Android Question Charset and SMS

lemonisdead

Well-Known Member
Licensed User
Longtime User
Hi,

Please, do you have any tip to detect a string's charset ? This to be able to convert or filter the content of a message which will be sent via SMS.

My need : I have to send by SMS, a message which content is provided by an external device. It's length can change. So I split the content by packets of 160 chars and send them. I have tried Erel's sample too.

But sometimes, one SMS is not send. I think to have detected that the message contains some accented characters. On some devices, the same SMS is sent but other phones won't send it. So, I guess that the number of characters for each SMS depends on the original message's encoding.

I already have tried to filter using GetBytes and reencode with BytesToString but with no luck (I could have not understood the use).

Thanks a lot :)
 
Last edited:

lymey

Active Member
Licensed User
Longtime User
Hi,

Please, do you have any tip to detect a string's charset ? This to be able to convert or filter the content of a message which will be sent via SMS.

My need : I have to send by SMS, a message which content is provided by an external device. It's length can change. So I split the content by packets of 160 chars and send them. I have tried Erel's sample too.
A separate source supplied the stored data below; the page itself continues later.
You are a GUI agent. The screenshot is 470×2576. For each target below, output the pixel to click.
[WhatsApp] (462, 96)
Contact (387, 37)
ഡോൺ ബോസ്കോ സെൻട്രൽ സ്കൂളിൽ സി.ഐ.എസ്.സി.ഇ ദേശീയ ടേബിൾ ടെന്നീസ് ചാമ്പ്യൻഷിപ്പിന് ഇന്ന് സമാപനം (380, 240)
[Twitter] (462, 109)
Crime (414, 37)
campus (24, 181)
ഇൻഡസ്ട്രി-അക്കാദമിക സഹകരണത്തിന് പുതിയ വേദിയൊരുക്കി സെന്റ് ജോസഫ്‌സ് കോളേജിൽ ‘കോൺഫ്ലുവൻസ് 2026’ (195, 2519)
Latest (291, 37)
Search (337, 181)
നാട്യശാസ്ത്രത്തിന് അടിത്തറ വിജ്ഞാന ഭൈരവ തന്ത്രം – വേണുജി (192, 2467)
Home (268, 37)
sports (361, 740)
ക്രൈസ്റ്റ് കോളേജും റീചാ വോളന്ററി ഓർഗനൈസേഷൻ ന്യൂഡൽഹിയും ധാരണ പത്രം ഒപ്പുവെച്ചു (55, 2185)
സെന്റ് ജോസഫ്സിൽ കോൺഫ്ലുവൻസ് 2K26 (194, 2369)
But sometimes, one SMS is not send. I think to have detected that the message contains some accented characters. On some devices, the same SMS is sent but other phones won't send it. So, I guess that the number of characters for each SMS depends on the original message's encoding.

I already have tried to filter using GetBytes and reencode with BytesToString but with no luck (I could have not understood the use).

Thanks a lot :)


Optional: Do you know how some applications are able to send multiple SMS text that fall into one when received ?
You are right - message length varies depending on the characters/alphabet used, you can find out more here (and other places on the net):
http://en.wikipedia.org/wiki/Short_Message_Service
Message size
Transmission of short messages between the SMSC and the handset is done whenever using the Mobile Application Part (MAP) of the SS7 protocol.[39] Messages are sent with the MAP MO- and MT-ForwardSM operations, whose payload length is limited by the constraints of the signaling protocol to precisely 140 octets (140 octets * 8 bits / octet = 1120 bits). Short messages can be encoded using a variety of alphabets: the default GSM 7-bit alphabet, the 8-bit data alphabet, and the 16-bit UCS-2 alphabet.[40] Depending on which alphabet the subscriber has configured in the handset, this leads to the maximum individual short message sizes of 160 7-bit characters, 140 8-bit characters, or 70 16-bit characters. GSM 7-bit alphabet support is mandatory for GSM handsets and network elements,[40] but characters in languages such as Arabic, Chinese, Korean, Japanese, or Cyrillic alphabet languages (e.g., Russian, Serbian, Bulgarian, etc.) must be encoded using the 16-bit UCS-2 character encoding (see Unicode). Routing data and other metadata is additional to the payload size.

Larger content (concatenated SMS, multipart or segmented SMS, or "long SMS") can be sent using multiple messages, in which case each message will start with a User Data Header (UDH) containing segmentation information. Since UDH is part of the payload, the number of available characters per segment is lower: 153 for 7-bit encoding, 134 for 8-bit encoding and 67 for 16-bit encoding. The receiving handset is then responsible for reassembling the message and presenting it to the user as one long message. While the standard theoretically permits up to 255 segments,[41] 6 to 8 segment messages are the practical maximum, and long messages are often billed as equivalent to multiple SMS messages. Some providers have offered length-oriented pricing schemes for messages, however, the phenomenon is disappearing.